I saw this post on Forbes about presentations that I thought was great. The posting describes a simple test by Vinod Khosla: show someone your slide for five seconds, then ask them to describe its content. I had the good fortune to learn this from Yuri Shtivelman, when he and I worked at Nortel Networks. Yuri would have me step through my slide presentation, spending a few seconds on each slide. For each slide he would ask, "what's the message?". Then we would write down each message, look at them in sequence, and determine whether they told the story we were trying to tell. It was an approach that worked quite well, especially during strategic planning season.
What are the take-away's here?
- You have to create presentations for the right side of your audience's (collective) brain--the side that processes images and ideas vs. words and arguments. That's because people don't read your slide, they absorb it.
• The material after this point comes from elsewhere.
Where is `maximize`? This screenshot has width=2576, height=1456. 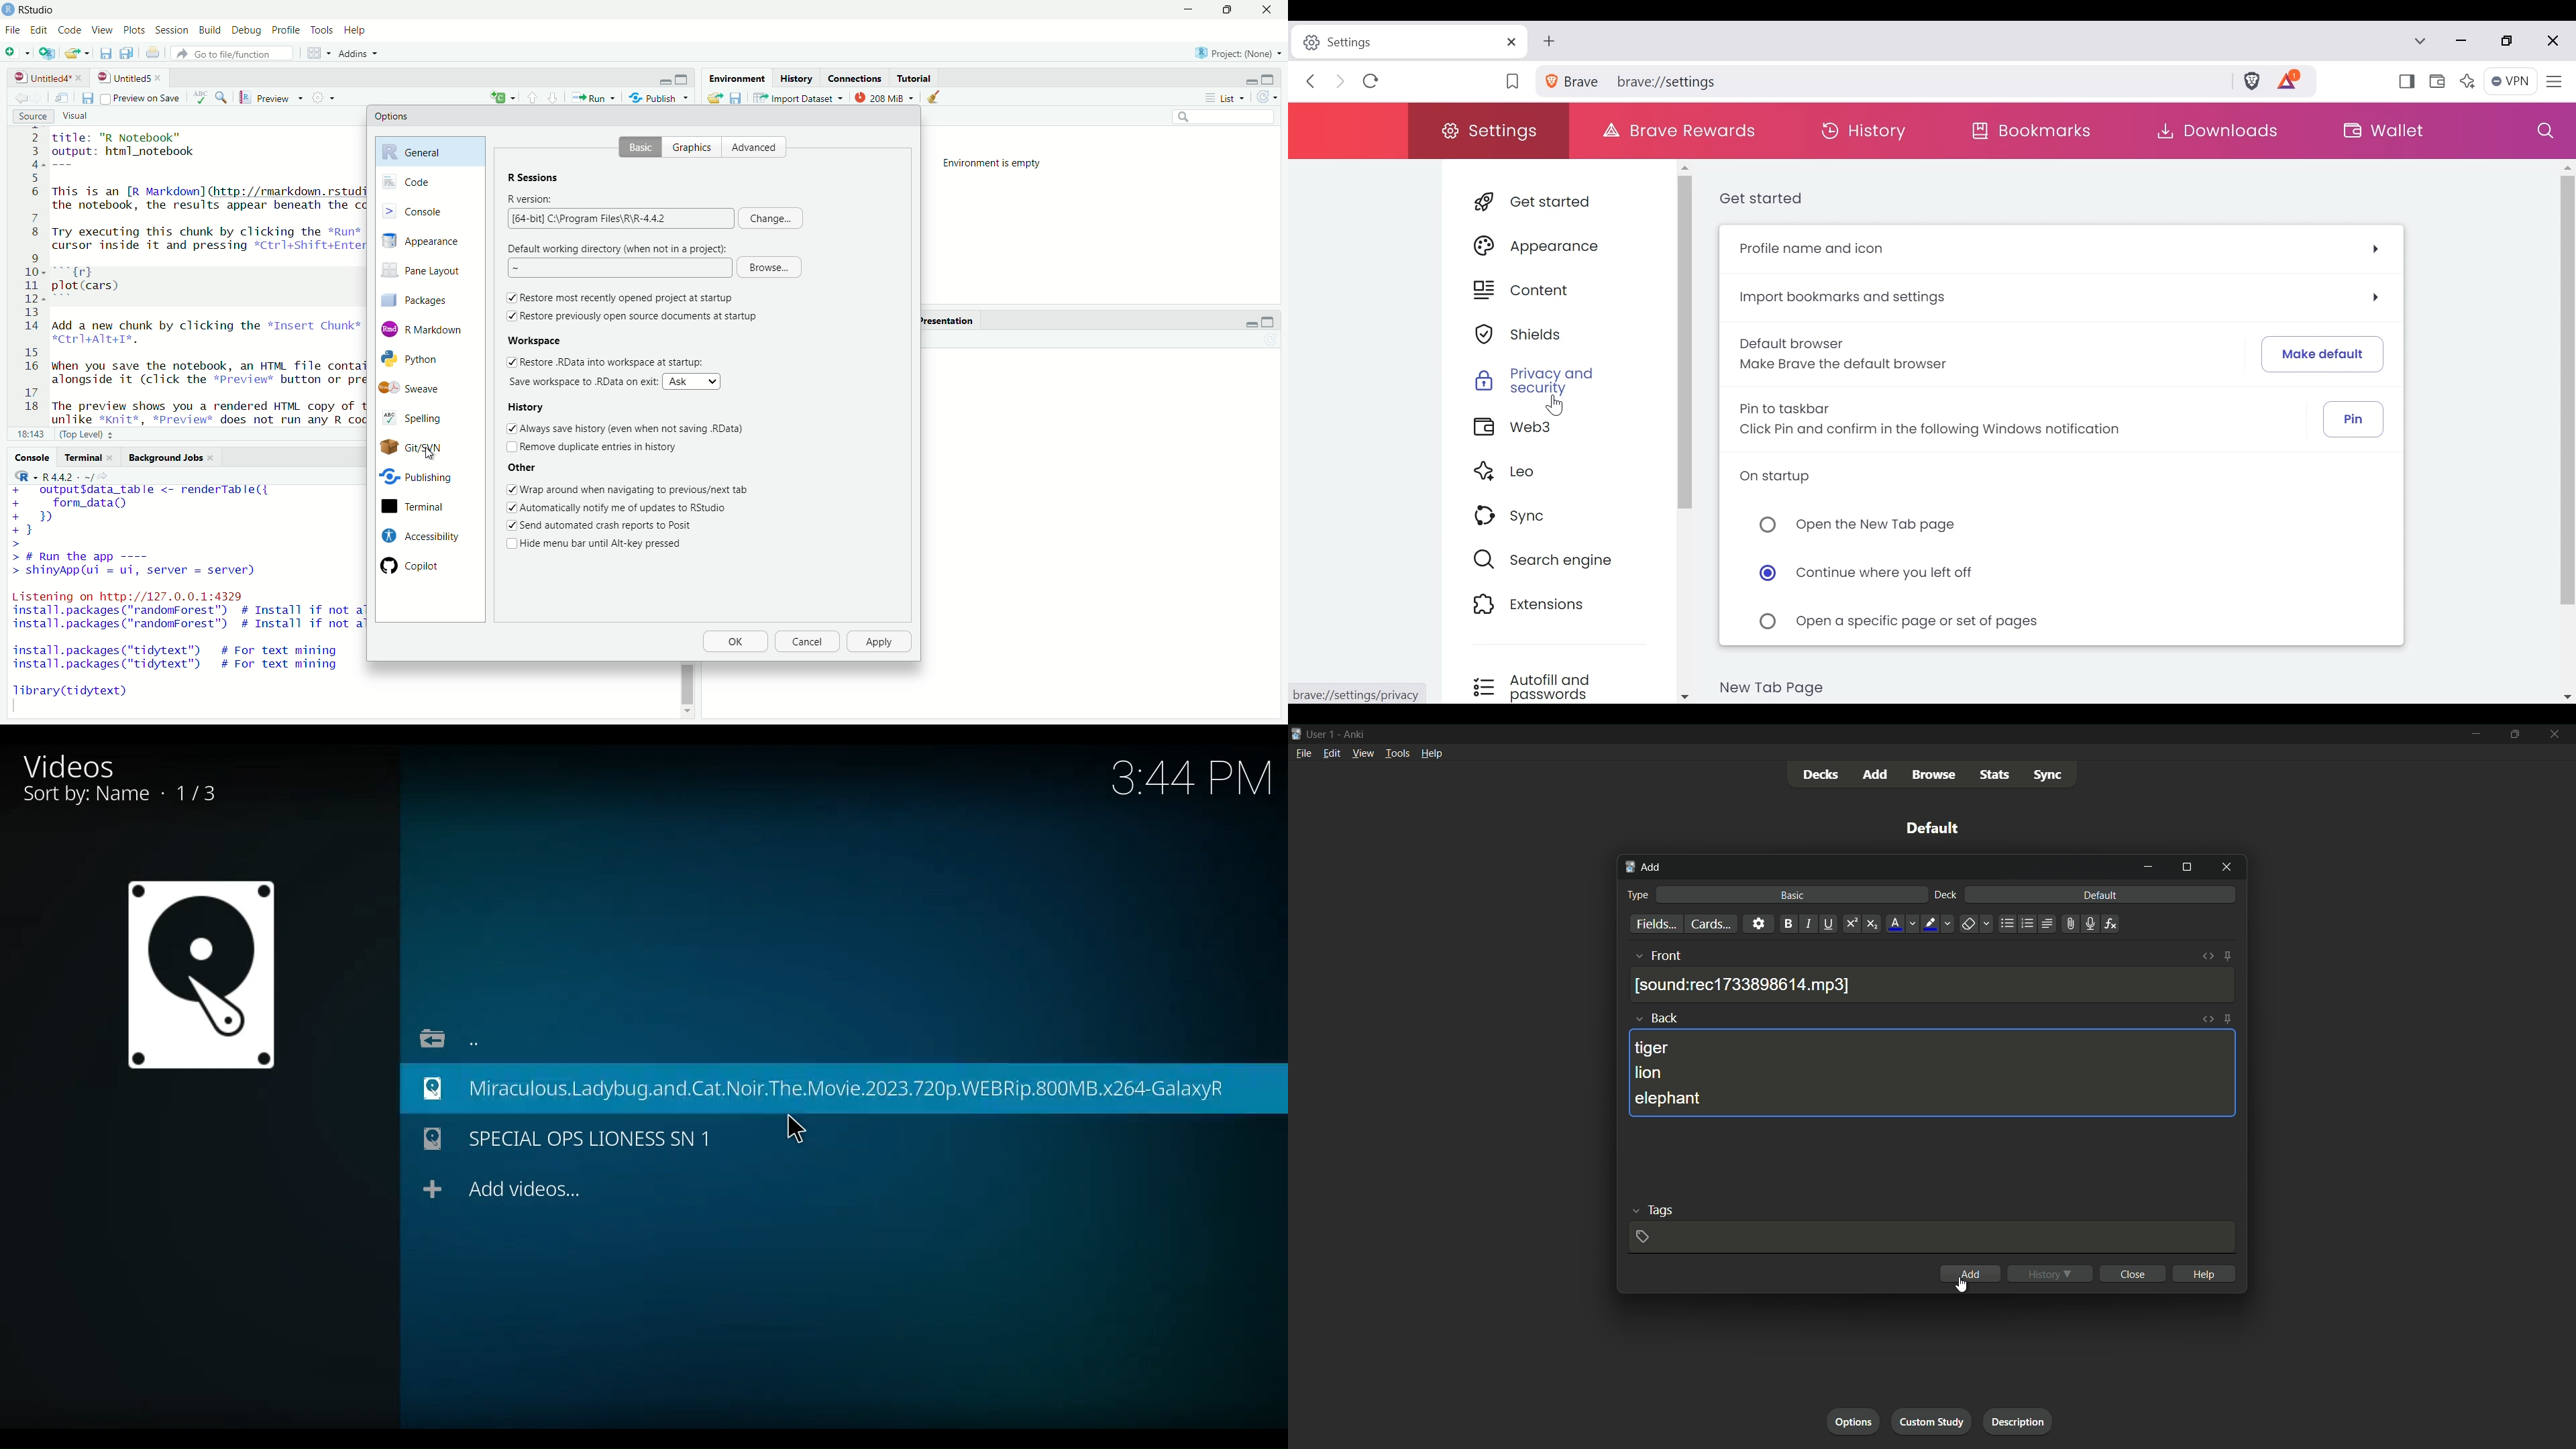
maximize is located at coordinates (1271, 78).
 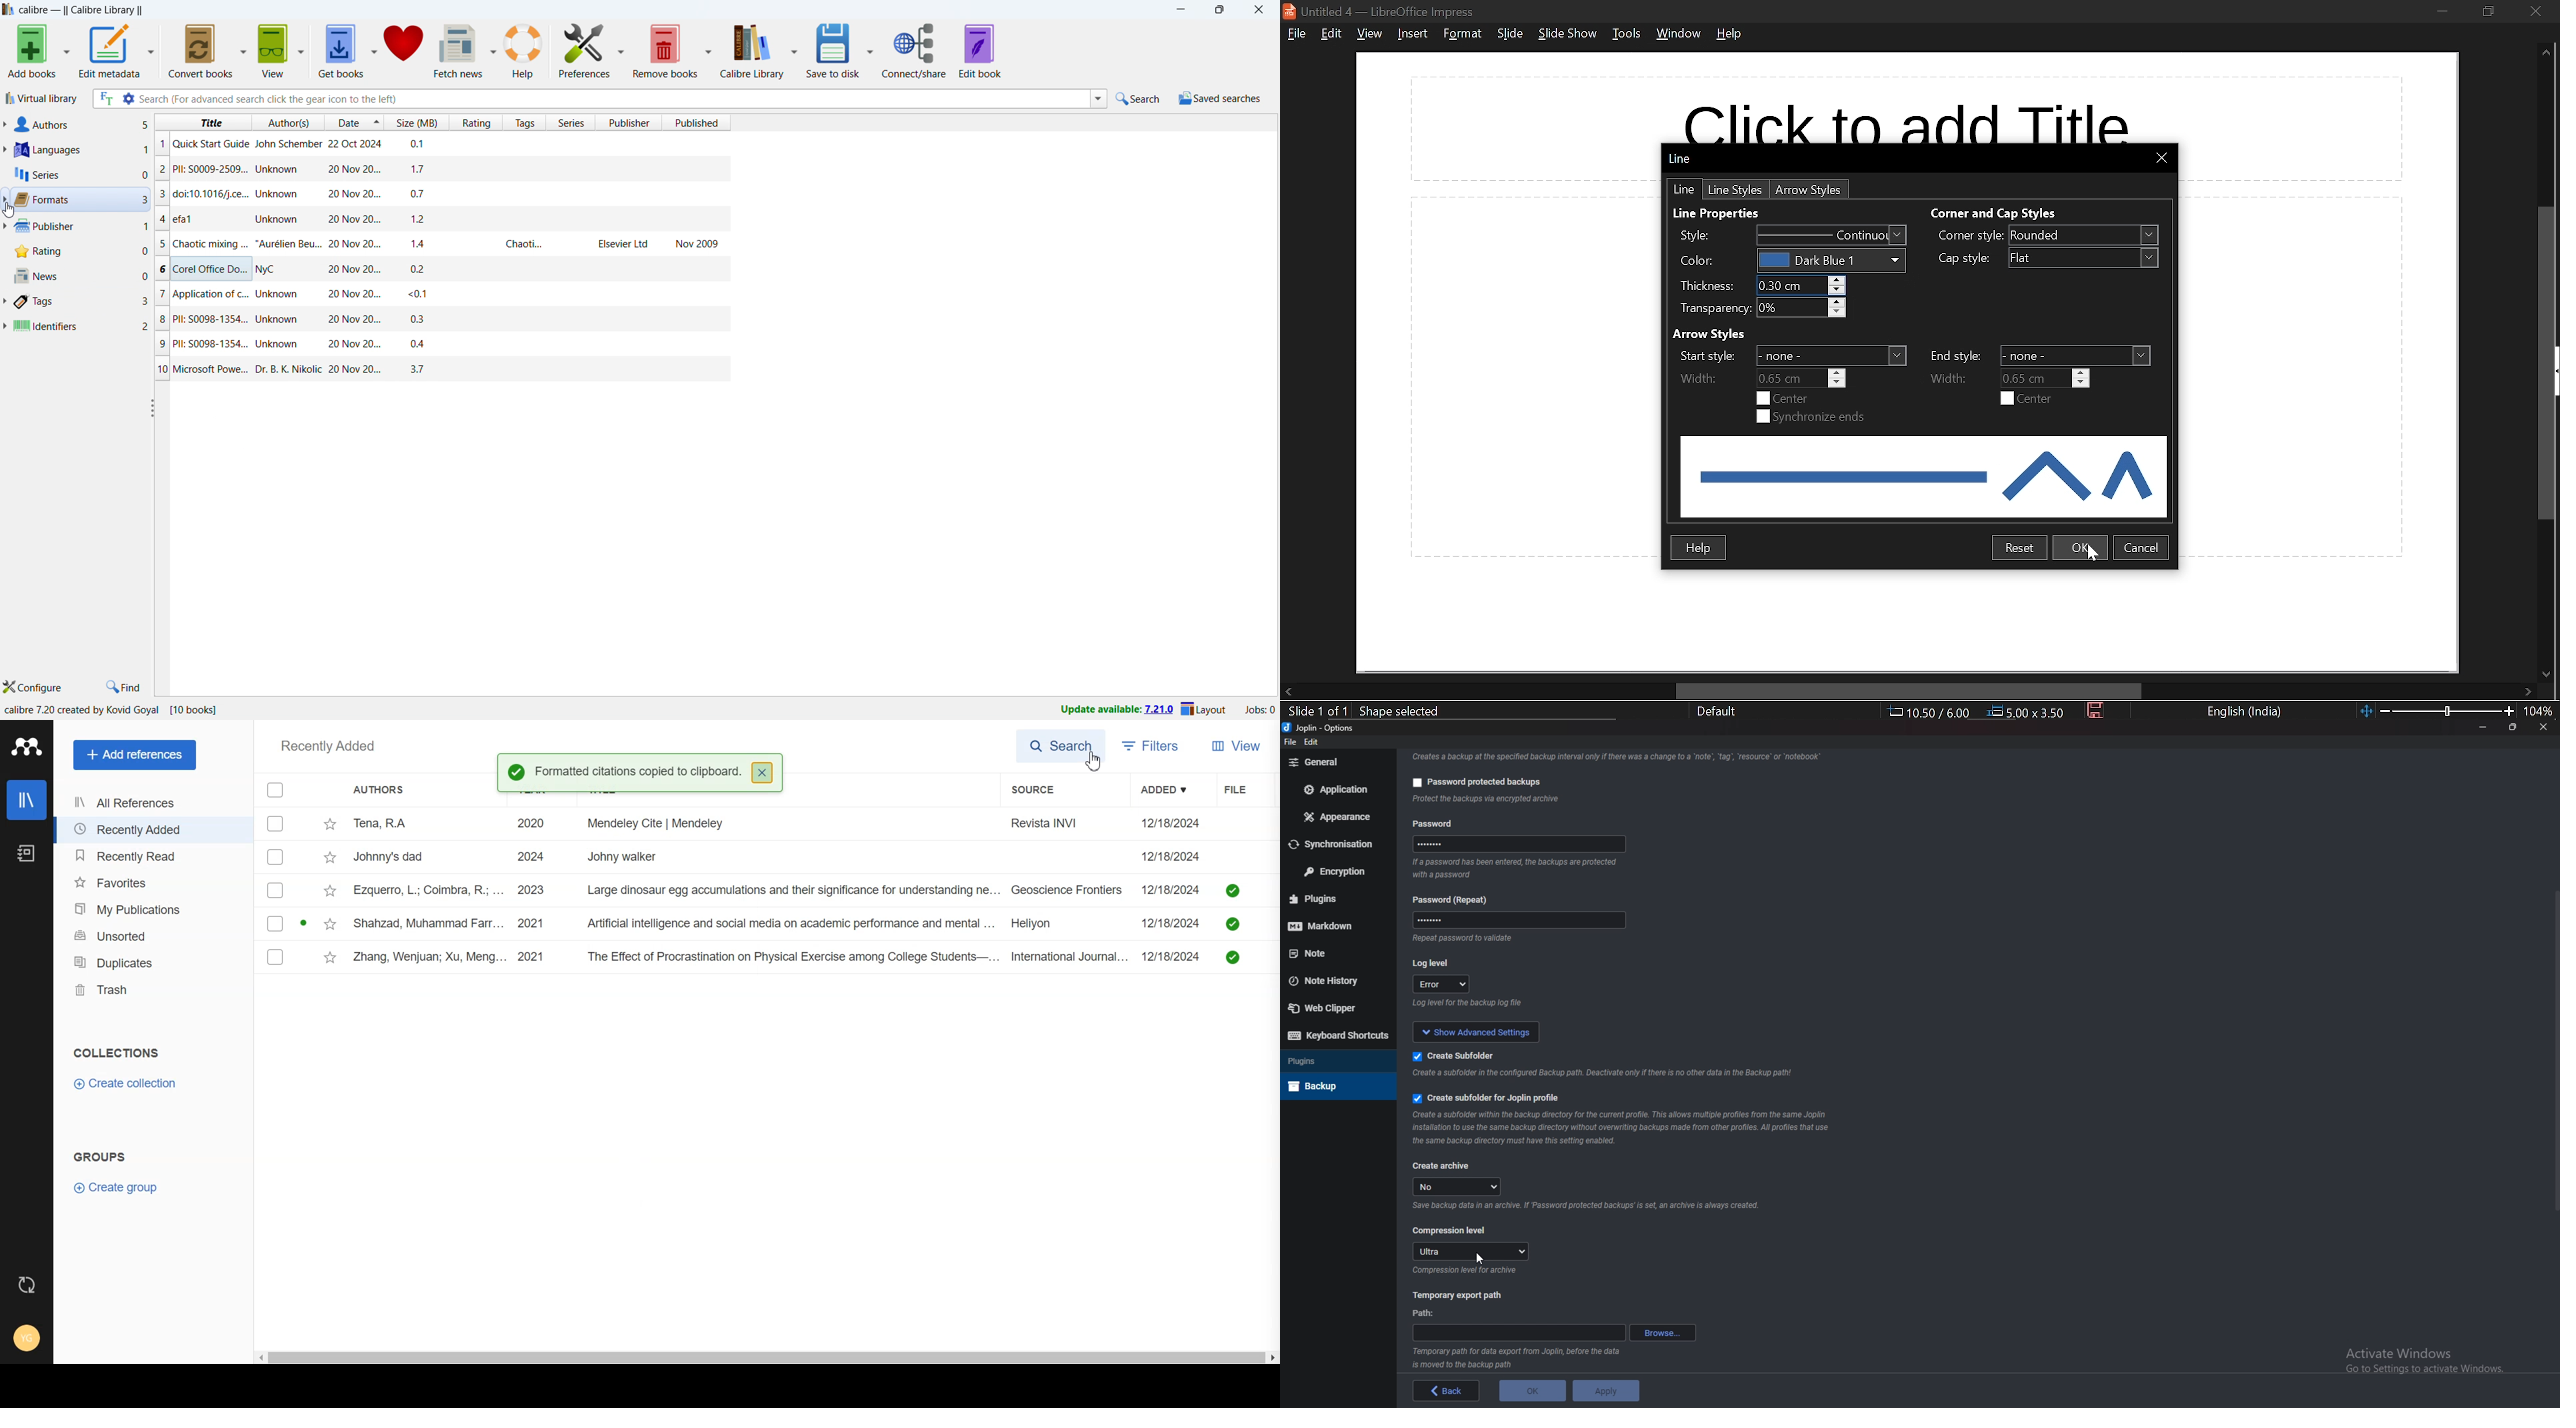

- As the Forbes post describes, when you put up a slide people focus on it... and stop listening to you. If you don't believe me, try putting a picture of a puppy in your presentation, in some random spot, and watch what happens.
- The presentation is for your audience, not you. If you need cues to remember your key points, write them out on index cards.
- Tailor the slide material to the preferences of you audience. Your CFO will want to see numbers in a table more than a chart. Your CTO will want to see a diagram.
- As always, less is more. Guy Kawasaki's 10/20/30 rule is still the best!